Reduce it all to bricks and chunks of cement
your stepfather makes you gather
for 10 cents an hour
then wash yourself,
and unidentifiable car parts
in his manly solvent until
your liver hurts when you get up
for school.
Get Mom's legal Dexedrine out of the closet
off the high shelf,
hit two and save three,
ride your ass off
on that big long city
bus, trade some to Butch who had that tall sister
(I might have loved her if she hadn't moved so hard
to the West but God
she was spooky with her eyes
going all those different
ways)
for joints.
Trim trees for good money for Dave
whose daughter has a glass
eye and marries the Greek kid
young.
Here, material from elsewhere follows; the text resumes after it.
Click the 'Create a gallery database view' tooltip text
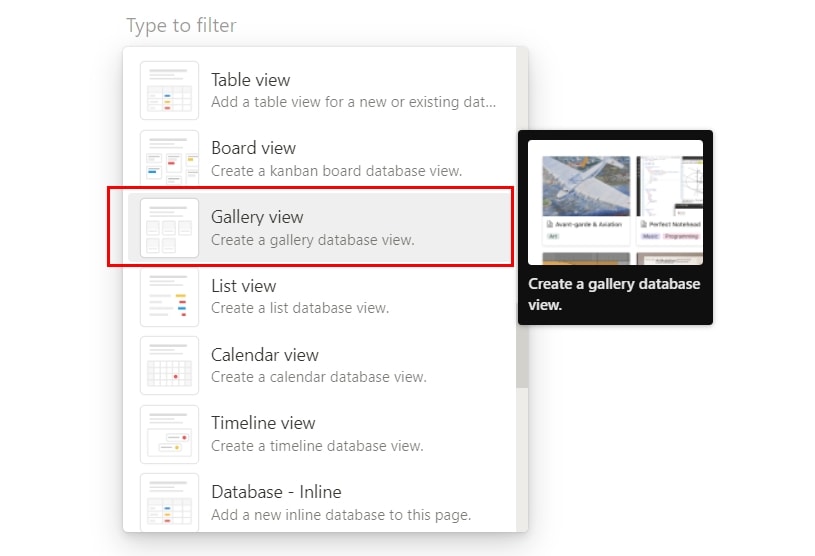Image resolution: width=815 pixels, height=556 pixels. pos(614,294)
Visit the prison
on a field trip, another
time put food on a back porch and knock,
then run, you're thinking
back while you: Pull
the rope back hard
until bark chips fly
and score
the wood, you think you
might finally
try out for football this year
(like big chance there, you with your plastic
dinosaur collection and Grandma)
if you could walk a little tougher
if your little sister came home again
if they didn't laugh at you around that beer table,
if you could get through that hole
in the crazy peoples' fence,
before the rock salt flew,
if you could get some vague bearings
if someone's stupid life
and that's meant in the best possible way
didn't depend
on you holding this rope,
washing those pistons,
getting together around a spare table
in some dim-lit yellow linoleum kitchen
like a family
hoping someday you could teach
somebody not to be this way.
to live
just to live
to write about it.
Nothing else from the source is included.